It isn’t just women. Male models, too, are "shrinking" – getting increasingly waif-like, according to this recent New York Times article. Some quotes:
"Where the masculine ideal of as recently as 2000 was a buff 6-footer with six-pack abs, the man of the moment is an urchin, a wraith or an underfed runt."
and
"This was abundantly clear in the castings of models for New York shows by Duckie Brown, Thom Browne, Patrik Ervell, Robert Geller and Marc by Marc Jacobs, where models like Stas Svetlichnyy of Russia typified the new norm. Mr. Svetlichnyy’s top weight, he said last week, is about 145 pounds. He is 6 feet tall with a 28-inch waist."

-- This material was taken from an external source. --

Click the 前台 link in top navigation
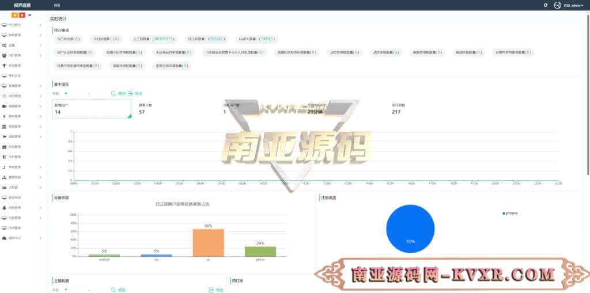590x293 pixels. point(56,5)
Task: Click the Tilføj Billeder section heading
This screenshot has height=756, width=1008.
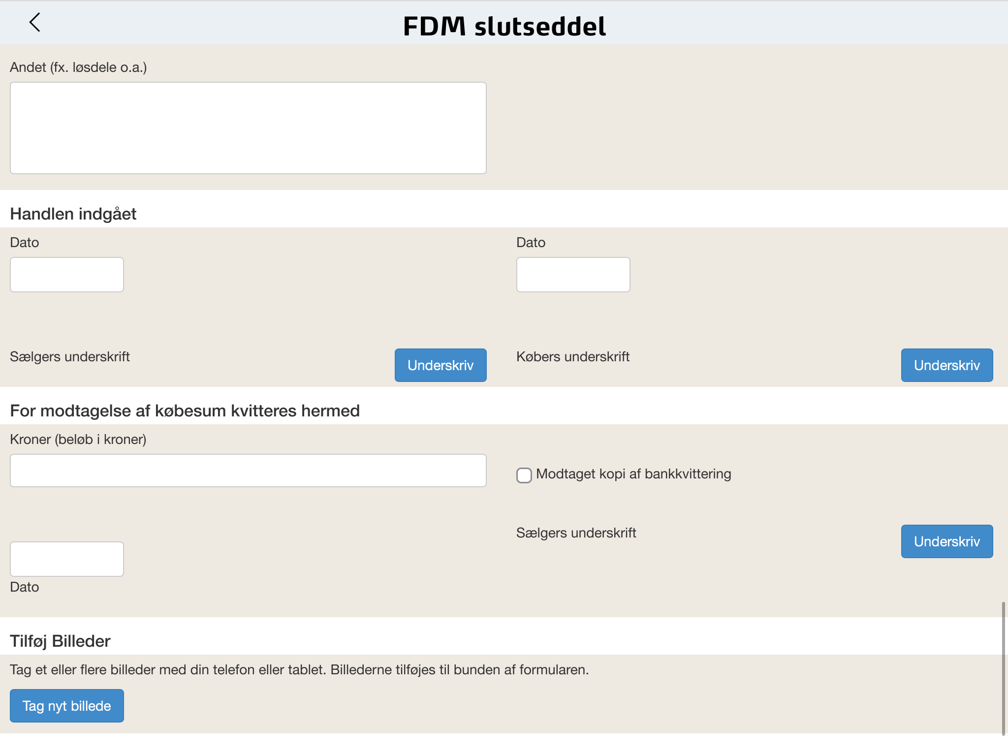Action: [60, 641]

Yikes! This is NOT a healthy ideal for men! The most interesting quote of all to me:
“I personally think that it’s the consumer that’s doing this, and fashion is just responding,” said Kelly Cutrone, the founder of People’s Revolution, a fashion branding and production company. “No one wants a beautiful women or a beautiful man anymore.” In terms of image, the current preference is for beauty that is not fully evolved. “People are afraid to look over 21 or make any statement of what it means to be adult,” Ms. Cutrone said.
I think that last statement – that at some level people don’t want to be confronted with living, breathing, thinking adults – has truth in it. Because thinking adults would, it seems, rejects these ideas (and the consumerism that goes with it) outright.
George Brown, a booking agent at Red Model Management, said: “When I get that random phone call from a boy who says, ‘I’m 6-foot-1 and I’m calling from Kansas,’ I immediately ask, ‘What do you weigh?’ If they say 188 or 190, I know we can’t use him. Our guys are 155 pounds at that height.”
Although straight-identified men may be influenced by these media and fashion trends, gay and bisexual-identified youth may be particularly vulnerable to eating disorders and poor body image.